Stored records:
───

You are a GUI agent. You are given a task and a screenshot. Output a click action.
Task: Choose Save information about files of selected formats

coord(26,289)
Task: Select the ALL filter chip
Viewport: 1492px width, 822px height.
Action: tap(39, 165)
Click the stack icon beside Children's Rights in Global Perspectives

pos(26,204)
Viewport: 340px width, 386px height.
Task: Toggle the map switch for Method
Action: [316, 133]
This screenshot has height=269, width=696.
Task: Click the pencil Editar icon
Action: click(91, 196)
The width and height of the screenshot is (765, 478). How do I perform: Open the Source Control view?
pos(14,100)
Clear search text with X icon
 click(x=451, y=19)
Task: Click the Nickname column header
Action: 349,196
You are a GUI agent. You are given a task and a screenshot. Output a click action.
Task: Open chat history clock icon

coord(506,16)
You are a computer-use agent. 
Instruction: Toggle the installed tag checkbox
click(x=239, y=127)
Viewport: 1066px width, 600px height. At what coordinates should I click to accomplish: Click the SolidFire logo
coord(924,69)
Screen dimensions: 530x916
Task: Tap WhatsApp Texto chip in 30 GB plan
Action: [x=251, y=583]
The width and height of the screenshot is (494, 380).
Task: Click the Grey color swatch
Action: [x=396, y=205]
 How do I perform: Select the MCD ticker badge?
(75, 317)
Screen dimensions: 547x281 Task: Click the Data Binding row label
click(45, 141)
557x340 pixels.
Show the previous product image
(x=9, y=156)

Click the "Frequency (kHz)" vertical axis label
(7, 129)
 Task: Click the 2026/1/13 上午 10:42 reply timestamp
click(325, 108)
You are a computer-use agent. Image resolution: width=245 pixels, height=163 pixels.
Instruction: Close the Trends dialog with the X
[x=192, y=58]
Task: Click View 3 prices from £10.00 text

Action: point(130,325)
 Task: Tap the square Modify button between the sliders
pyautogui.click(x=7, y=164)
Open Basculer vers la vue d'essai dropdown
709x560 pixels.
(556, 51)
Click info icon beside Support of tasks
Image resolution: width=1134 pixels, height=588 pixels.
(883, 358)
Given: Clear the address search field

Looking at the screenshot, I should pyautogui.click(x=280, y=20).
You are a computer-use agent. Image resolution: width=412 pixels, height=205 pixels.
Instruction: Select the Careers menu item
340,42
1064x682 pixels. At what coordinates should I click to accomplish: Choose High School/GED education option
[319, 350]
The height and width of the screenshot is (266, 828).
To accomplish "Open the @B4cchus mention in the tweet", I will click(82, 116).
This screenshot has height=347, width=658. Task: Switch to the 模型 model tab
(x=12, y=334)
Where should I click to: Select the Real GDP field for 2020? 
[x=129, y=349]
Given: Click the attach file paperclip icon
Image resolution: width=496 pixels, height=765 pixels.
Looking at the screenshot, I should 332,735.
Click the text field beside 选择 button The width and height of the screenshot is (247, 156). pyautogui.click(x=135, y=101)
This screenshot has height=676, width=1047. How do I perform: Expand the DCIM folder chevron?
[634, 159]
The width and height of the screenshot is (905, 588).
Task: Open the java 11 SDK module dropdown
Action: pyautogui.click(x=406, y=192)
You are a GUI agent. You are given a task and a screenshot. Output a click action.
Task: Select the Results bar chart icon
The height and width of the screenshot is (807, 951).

───

Could you repeat every record above exactly as it stands?

You are a GUI agent. You are given a task and a screenshot. Output a click action.
Task: Choose Save information about files of selected formats

coord(26,289)
Task: Select the ALL filter chip
Viewport: 1492px width, 822px height.
Action: tap(39, 165)
Click the stack icon beside Children's Rights in Global Perspectives

pos(26,204)
Viewport: 340px width, 386px height.
Task: Toggle the map switch for Method
Action: [316, 133]
This screenshot has height=269, width=696.
Task: Click the pencil Editar icon
Action: click(91, 196)
The width and height of the screenshot is (765, 478). How do I perform: Open the Source Control view?
pos(14,100)
Clear search text with X icon
 click(x=451, y=19)
Task: Click the Nickname column header
Action: 349,196
You are a GUI agent. You are given a task and a screenshot. Output a click action.
Task: Open chat history clock icon

coord(506,16)
You are a computer-use agent. 
Instruction: Toggle the installed tag checkbox
click(x=239, y=127)
Viewport: 1066px width, 600px height. At what coordinates should I click to accomplish: Click the SolidFire logo
coord(924,69)
Screen dimensions: 530x916
Task: Tap WhatsApp Texto chip in 30 GB plan
Action: [x=251, y=583]
The width and height of the screenshot is (494, 380).
Task: Click the Grey color swatch
Action: [x=396, y=205]
 How do I perform: Select the MCD ticker badge?
(75, 317)
Screen dimensions: 547x281 Task: Click the Data Binding row label
click(45, 141)
557x340 pixels.
Show the previous product image
(x=9, y=156)

Click the "Frequency (kHz)" vertical axis label
(7, 129)
 Task: Click the 2026/1/13 上午 10:42 reply timestamp
click(325, 108)
You are a computer-use agent. Image resolution: width=245 pixels, height=163 pixels.
Instruction: Close the Trends dialog with the X
[x=192, y=58]
Task: Click View 3 prices from £10.00 text

Action: point(130,325)
 Task: Tap the square Modify button between the sliders
pyautogui.click(x=7, y=164)
Open Basculer vers la vue d'essai dropdown
709x560 pixels.
(556, 51)
Click info icon beside Support of tasks
Image resolution: width=1134 pixels, height=588 pixels.
(883, 358)
Given: Clear the address search field

Looking at the screenshot, I should pyautogui.click(x=280, y=20).
You are a computer-use agent. Image resolution: width=412 pixels, height=205 pixels.
Instruction: Select the Careers menu item
340,42
1064x682 pixels. At what coordinates should I click to accomplish: Choose High School/GED education option
[319, 350]
The height and width of the screenshot is (266, 828).
To accomplish "Open the @B4cchus mention in the tweet", I will click(82, 116).
This screenshot has height=347, width=658. Task: Switch to the 模型 model tab
(x=12, y=334)
Where should I click to: Select the Real GDP field for 2020? 
[x=129, y=349]
Given: Click the attach file paperclip icon
Image resolution: width=496 pixels, height=765 pixels.
Looking at the screenshot, I should 332,735.
Click the text field beside 选择 button The width and height of the screenshot is (247, 156). pyautogui.click(x=135, y=101)
This screenshot has height=676, width=1047. How do I perform: Expand the DCIM folder chevron?
[634, 159]
The width and height of the screenshot is (905, 588).
Task: Open the java 11 SDK module dropdown
Action: pyautogui.click(x=406, y=192)
You are a GUI agent. You are given a task and a screenshot. Output a click action.
Task: Select the Results bar chart icon
The height and width of the screenshot is (807, 951).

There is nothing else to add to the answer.